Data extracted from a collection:
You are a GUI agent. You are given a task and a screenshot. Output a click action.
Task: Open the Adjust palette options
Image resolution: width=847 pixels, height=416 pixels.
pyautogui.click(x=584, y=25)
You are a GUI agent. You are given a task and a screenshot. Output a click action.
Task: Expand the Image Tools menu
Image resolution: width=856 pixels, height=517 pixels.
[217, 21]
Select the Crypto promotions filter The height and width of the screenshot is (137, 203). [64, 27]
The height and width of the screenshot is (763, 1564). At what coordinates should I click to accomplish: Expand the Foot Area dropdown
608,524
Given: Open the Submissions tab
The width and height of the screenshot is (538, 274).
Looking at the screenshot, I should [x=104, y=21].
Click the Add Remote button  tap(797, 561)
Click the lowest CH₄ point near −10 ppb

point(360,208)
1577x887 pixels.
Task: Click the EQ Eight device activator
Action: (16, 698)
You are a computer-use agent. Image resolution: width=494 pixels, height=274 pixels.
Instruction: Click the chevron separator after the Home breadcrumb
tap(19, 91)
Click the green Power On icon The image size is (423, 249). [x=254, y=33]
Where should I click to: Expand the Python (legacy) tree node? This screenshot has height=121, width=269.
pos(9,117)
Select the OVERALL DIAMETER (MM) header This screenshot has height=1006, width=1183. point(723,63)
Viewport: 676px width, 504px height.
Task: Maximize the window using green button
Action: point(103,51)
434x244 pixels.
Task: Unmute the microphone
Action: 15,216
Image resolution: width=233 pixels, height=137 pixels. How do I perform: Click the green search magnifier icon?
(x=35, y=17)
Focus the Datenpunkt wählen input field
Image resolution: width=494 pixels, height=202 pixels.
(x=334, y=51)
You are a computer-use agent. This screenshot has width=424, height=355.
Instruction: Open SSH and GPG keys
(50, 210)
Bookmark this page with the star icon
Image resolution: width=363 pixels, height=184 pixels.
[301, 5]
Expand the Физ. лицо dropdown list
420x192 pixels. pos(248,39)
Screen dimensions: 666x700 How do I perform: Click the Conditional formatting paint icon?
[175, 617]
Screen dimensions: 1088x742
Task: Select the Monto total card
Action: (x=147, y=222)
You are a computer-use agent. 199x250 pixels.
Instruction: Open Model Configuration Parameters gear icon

▶ _REQUIRED ACTION_: The data must be given again in full, exactly as written.

▶ _RESPONSE AREA_:
You are a GUI agent. You are given a task and a screenshot. Output a click action.
Task: Open the Adjust palette options
Image resolution: width=847 pixels, height=416 pixels.
pyautogui.click(x=584, y=25)
You are a GUI agent. You are given a task and a screenshot. Output a click action.
Task: Expand the Image Tools menu
Image resolution: width=856 pixels, height=517 pixels.
[217, 21]
Select the Crypto promotions filter The height and width of the screenshot is (137, 203). [64, 27]
The height and width of the screenshot is (763, 1564). At what coordinates should I click to accomplish: Expand the Foot Area dropdown
608,524
Given: Open the Submissions tab
The width and height of the screenshot is (538, 274).
Looking at the screenshot, I should [x=104, y=21].
Click the Add Remote button  tap(797, 561)
Click the lowest CH₄ point near −10 ppb

point(360,208)
1577x887 pixels.
Task: Click the EQ Eight device activator
Action: (16, 698)
You are a computer-use agent. Image resolution: width=494 pixels, height=274 pixels.
Instruction: Click the chevron separator after the Home breadcrumb
tap(19, 91)
Click the green Power On icon The image size is (423, 249). [x=254, y=33]
Where should I click to: Expand the Python (legacy) tree node? This screenshot has height=121, width=269.
pos(9,117)
Select the OVERALL DIAMETER (MM) header This screenshot has height=1006, width=1183. point(723,63)
Viewport: 676px width, 504px height.
Task: Maximize the window using green button
Action: point(103,51)
434x244 pixels.
Task: Unmute the microphone
Action: 15,216
Image resolution: width=233 pixels, height=137 pixels. How do I perform: Click the green search magnifier icon?
(x=35, y=17)
Focus the Datenpunkt wählen input field
Image resolution: width=494 pixels, height=202 pixels.
(x=334, y=51)
You are a computer-use agent. This screenshot has width=424, height=355.
Instruction: Open SSH and GPG keys
(50, 210)
Bookmark this page with the star icon
Image resolution: width=363 pixels, height=184 pixels.
[301, 5]
Expand the Физ. лицо dropdown list
420x192 pixels. pos(248,39)
Screen dimensions: 666x700 How do I perform: Click the Conditional formatting paint icon?
[175, 617]
Screen dimensions: 1088x742
Task: Select the Monto total card
Action: (x=147, y=222)
You are a computer-use agent. 199x250 pixels.
Instruction: Open Model Configuration Parameters gear icon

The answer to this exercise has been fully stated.